Long before the pandemic, organizations were already in the midst of transforming. Enabled by rapidly advancing digital technology, organizations across all industries were becoming more connected and networked, accelerating the transition from product and service providers to purveyors of complex, integrated solutions demanding a high level of coordination and communication. The pandemic merely accelerated shifts in how organizations collaborate and communicate in an increasingly connected, virtual world. But, at the same time, it has put a glaring spotlight on the urgency to develop an enterprise leadership mindset.

Although how we do work today has fundamentally changed and will continue to do so in the future, there is a strong human tendency to view the present through old glasses. Mindset – that intangible collection of deeply held beliefs that helps you make sense of the world and influences how you think, feel and act – often lags reality. And that presents a risk for organizations and their leaders.

Even as we prepare to turn the corner on the pandemic, many leaders continue to operate with an old mindset when it comes to how they see their leadership role and how they measure success. More than ever, organizations will need leaders who operate both individually and as a collective team at an enterprise level, focused on the business versus the function, seeing connections across silos, using inquiry rather than expertise to solve issues, applying disciplined collaboration to drive innovation, and engaging others around purpose and mission, not just performance and deliverables.

Yes, leaders need new skills to lead in a hybrid work-from-home world, but capability development through increased leadership training alone will not suffice.

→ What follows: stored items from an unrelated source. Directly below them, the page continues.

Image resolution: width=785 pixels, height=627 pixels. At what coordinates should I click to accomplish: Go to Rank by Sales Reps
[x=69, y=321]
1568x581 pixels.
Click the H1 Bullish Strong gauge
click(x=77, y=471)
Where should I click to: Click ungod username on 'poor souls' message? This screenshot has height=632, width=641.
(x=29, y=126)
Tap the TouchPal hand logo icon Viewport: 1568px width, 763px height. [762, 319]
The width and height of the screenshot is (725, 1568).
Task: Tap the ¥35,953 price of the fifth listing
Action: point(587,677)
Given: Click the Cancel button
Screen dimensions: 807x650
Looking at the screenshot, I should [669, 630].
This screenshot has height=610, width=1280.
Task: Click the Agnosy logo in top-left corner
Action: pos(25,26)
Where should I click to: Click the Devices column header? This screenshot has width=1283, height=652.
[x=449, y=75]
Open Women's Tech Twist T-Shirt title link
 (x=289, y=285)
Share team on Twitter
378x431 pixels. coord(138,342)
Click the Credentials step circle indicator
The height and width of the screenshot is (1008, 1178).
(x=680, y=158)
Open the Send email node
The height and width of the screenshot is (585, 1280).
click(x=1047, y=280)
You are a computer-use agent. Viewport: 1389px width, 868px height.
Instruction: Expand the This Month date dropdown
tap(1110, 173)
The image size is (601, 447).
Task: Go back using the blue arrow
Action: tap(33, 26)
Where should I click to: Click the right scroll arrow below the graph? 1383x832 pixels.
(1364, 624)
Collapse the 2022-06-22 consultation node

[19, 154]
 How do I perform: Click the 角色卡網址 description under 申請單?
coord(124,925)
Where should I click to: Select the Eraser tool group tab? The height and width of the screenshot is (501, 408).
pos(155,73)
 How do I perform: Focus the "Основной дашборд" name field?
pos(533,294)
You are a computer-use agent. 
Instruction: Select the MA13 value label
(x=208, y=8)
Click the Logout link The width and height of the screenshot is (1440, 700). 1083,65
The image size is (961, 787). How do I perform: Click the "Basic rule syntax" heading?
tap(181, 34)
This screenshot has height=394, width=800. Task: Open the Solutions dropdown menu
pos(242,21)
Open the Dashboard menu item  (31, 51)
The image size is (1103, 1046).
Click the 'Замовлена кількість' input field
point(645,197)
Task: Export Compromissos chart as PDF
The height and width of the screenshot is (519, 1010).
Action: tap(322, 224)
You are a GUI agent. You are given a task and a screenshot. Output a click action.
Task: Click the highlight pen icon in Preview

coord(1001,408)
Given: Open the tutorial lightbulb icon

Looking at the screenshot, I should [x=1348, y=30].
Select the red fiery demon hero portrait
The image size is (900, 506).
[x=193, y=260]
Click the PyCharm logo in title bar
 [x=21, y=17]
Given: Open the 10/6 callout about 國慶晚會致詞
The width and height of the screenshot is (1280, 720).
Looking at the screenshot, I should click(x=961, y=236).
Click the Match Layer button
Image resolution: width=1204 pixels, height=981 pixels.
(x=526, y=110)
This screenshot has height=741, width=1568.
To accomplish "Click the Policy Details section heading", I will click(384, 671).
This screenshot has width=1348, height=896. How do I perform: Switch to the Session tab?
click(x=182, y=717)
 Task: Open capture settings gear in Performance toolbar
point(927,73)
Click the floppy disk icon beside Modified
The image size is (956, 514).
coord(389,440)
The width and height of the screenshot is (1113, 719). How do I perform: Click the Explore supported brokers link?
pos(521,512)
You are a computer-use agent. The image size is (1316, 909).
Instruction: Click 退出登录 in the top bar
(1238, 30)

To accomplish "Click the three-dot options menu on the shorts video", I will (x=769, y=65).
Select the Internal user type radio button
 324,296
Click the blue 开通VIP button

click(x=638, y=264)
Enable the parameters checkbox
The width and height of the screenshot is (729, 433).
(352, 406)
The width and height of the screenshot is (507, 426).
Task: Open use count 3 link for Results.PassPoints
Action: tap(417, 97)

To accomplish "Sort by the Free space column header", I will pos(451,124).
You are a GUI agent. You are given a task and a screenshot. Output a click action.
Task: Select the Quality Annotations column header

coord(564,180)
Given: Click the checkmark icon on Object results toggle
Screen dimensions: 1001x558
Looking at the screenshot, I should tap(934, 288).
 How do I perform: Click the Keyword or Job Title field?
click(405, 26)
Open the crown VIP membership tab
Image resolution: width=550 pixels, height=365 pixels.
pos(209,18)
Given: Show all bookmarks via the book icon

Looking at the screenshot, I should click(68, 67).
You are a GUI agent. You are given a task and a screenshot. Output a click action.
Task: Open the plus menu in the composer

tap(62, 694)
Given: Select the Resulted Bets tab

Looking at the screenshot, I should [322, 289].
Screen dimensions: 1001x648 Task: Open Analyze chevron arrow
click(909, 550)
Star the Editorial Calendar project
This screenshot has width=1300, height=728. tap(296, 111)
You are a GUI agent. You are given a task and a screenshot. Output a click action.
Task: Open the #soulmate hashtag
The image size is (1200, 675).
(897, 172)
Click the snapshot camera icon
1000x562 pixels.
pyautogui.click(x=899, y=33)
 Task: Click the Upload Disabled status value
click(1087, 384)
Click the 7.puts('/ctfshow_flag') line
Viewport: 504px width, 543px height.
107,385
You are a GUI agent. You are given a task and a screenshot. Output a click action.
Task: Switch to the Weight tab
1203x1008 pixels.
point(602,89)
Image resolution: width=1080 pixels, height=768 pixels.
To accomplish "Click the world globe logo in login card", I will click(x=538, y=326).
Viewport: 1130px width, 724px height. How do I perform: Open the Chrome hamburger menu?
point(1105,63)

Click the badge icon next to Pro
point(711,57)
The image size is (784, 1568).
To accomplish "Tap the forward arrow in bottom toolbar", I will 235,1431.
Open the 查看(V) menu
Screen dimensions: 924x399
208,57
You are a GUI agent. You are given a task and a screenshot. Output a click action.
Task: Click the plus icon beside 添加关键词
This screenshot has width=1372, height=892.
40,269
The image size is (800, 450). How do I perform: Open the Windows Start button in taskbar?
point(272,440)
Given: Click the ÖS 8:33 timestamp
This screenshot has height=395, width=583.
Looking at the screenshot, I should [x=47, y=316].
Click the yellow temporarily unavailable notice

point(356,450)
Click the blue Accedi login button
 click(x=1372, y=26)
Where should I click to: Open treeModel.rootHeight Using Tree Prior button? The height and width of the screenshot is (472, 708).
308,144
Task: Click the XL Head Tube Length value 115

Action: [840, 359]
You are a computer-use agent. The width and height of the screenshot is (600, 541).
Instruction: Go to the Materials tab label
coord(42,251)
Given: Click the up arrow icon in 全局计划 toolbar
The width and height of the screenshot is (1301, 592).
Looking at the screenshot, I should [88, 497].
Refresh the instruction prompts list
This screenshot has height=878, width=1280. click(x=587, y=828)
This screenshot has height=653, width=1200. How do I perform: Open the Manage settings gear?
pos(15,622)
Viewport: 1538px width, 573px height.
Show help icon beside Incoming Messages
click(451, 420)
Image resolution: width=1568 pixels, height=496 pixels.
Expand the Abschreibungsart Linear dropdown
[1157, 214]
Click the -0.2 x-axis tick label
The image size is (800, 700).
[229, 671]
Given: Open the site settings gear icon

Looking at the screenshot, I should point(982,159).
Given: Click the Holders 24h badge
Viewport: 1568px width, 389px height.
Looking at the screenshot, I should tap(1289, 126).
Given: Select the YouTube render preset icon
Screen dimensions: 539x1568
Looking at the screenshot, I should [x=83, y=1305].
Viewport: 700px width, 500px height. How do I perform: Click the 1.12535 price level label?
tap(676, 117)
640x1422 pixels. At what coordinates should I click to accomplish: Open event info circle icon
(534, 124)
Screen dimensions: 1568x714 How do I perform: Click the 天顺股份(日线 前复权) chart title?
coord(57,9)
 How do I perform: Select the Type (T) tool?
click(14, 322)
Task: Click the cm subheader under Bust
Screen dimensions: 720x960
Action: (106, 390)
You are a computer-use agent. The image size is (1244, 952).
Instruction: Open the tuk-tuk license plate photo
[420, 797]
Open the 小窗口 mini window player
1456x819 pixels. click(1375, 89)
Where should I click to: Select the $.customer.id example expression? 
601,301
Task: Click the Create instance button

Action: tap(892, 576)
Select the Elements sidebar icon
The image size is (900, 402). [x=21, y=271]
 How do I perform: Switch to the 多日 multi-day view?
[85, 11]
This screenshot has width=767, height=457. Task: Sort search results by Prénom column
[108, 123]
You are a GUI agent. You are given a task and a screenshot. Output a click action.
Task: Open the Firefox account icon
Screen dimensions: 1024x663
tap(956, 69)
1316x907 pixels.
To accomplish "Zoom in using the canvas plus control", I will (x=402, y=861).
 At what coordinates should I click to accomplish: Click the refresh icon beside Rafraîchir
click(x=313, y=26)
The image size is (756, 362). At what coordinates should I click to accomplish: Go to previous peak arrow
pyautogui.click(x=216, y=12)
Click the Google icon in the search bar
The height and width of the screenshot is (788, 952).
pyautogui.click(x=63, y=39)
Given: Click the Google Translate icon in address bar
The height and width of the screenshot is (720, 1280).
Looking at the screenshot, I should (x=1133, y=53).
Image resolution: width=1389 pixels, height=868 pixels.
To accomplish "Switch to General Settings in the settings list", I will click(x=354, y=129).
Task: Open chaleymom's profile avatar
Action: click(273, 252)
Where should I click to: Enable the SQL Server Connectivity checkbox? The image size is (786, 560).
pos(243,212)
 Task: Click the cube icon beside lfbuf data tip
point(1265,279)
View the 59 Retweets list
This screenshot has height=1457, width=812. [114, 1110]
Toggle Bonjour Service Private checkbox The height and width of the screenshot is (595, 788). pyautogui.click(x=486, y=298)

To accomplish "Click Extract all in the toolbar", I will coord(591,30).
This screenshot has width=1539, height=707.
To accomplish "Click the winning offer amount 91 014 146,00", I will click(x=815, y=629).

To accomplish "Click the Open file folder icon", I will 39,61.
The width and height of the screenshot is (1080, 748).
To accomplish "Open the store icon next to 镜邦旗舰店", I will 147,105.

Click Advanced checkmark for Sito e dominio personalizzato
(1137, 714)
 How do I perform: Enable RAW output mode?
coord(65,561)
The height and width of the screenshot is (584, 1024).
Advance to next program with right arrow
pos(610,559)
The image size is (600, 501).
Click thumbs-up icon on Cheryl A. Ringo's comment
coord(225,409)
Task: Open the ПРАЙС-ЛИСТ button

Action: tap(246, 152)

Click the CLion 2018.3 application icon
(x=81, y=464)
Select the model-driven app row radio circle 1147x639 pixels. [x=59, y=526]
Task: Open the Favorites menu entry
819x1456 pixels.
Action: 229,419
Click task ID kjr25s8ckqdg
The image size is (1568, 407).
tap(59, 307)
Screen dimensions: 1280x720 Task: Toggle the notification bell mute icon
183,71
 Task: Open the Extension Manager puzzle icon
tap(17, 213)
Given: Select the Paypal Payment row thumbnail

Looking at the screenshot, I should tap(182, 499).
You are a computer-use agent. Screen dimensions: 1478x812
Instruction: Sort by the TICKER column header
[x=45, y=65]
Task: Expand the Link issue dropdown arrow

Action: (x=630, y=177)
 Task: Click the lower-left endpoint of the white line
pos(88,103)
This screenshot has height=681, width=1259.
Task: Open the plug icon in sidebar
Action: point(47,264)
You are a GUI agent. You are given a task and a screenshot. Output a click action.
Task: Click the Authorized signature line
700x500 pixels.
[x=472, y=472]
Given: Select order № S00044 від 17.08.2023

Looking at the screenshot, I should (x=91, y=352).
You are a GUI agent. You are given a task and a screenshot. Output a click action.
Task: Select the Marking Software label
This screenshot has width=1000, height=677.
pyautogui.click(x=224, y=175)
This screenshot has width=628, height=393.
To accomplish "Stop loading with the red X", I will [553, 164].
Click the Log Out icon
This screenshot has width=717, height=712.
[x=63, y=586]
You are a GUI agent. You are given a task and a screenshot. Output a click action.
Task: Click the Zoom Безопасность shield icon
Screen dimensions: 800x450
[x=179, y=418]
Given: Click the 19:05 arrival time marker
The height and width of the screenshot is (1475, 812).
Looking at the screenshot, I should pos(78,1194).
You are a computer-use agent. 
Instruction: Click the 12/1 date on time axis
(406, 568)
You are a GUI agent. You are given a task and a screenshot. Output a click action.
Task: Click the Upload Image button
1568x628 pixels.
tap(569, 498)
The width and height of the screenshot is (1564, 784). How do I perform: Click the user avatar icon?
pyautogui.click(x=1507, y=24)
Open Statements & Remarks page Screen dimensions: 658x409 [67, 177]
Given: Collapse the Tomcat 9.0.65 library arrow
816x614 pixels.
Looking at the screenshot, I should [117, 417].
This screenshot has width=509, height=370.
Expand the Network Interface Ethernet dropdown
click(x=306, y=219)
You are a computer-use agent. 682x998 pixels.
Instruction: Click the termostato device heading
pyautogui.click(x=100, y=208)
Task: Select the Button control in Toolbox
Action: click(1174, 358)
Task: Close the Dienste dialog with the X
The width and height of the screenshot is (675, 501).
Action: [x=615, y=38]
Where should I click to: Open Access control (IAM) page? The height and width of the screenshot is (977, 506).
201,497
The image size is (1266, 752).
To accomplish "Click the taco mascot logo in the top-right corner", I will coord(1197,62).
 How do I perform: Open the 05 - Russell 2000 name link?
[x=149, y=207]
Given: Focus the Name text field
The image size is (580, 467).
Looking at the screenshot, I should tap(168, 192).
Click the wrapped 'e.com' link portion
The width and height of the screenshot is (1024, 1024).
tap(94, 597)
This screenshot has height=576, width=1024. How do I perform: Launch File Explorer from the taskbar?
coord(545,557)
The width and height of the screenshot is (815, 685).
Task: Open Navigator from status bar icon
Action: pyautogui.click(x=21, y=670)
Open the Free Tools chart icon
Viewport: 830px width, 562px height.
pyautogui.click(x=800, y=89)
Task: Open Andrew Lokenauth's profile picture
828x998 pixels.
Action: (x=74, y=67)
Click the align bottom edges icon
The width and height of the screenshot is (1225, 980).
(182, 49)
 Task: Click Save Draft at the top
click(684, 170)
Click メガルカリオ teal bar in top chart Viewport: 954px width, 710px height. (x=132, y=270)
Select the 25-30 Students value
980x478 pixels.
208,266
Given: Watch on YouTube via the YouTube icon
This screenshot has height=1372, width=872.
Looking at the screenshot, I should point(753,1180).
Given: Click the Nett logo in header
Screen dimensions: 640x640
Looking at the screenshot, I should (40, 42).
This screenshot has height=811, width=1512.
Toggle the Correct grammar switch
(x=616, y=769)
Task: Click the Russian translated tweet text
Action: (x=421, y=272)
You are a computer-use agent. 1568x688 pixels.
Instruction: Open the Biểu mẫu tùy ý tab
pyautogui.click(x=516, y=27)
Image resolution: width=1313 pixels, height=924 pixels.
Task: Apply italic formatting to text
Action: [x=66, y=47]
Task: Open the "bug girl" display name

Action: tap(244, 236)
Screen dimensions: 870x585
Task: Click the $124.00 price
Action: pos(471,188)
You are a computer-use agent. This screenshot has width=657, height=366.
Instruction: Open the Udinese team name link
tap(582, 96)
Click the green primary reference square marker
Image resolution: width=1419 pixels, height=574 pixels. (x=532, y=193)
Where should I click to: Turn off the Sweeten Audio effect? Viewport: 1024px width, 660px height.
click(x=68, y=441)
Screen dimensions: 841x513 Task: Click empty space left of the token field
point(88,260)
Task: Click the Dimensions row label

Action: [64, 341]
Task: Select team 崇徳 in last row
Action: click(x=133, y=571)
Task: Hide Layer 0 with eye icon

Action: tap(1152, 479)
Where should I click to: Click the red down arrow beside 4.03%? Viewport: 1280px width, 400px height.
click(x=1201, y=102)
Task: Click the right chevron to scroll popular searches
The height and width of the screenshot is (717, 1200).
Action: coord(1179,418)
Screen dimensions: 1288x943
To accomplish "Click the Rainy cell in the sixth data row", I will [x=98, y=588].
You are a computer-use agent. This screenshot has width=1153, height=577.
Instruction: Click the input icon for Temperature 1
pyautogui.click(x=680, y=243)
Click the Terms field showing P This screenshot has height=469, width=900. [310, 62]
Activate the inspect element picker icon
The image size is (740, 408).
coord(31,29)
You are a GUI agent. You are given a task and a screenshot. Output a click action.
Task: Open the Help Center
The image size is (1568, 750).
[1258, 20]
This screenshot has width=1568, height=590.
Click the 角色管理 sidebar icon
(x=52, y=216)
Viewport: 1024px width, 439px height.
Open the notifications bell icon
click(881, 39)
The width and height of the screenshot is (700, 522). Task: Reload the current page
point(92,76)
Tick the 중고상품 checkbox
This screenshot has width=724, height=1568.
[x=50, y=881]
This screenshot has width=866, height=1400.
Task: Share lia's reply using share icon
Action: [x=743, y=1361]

Mindset shift will also be key, but what is the best way to make it happen?

Towards a new way of thinking

Most leaders bring a problem-solving mindset, viewing problems as puzzles that can be solved through expertise, critical thinking and effort. Organizations place a high value on it and reward their leaders for getting tasks done. But it also reinforces silo-thinking and a focus on operational efficiency, failing to provide a solid foundation for the kind of collaborative approach that the future of work demands.

In his book, The Unfinished Leader, David Dotlich describes the three C’s – a desire for control, consistency and closure – that comprises the mindset of many leaders in how they approach their work. And, in most cases, that mindset works well when dealing with puzzle-like problems. But instead of a puzzle to be solved, the pandemic presented leaders with a rolling series of unending paradoxes replete with contradictions: People have to work remotely; people can only be productive in the office. Vaccines will get us back to the office; vaccines won’t end this. Leaders learned quickly that COVID-19 presented obstacles that were unsolvable in the usual way. It was a complex and often ambiguous set of challenges that defied clear solutions. Instead, these were ongoing tensions that needed to be managed. It was the perfect laboratory to accelerate enterprise thinking.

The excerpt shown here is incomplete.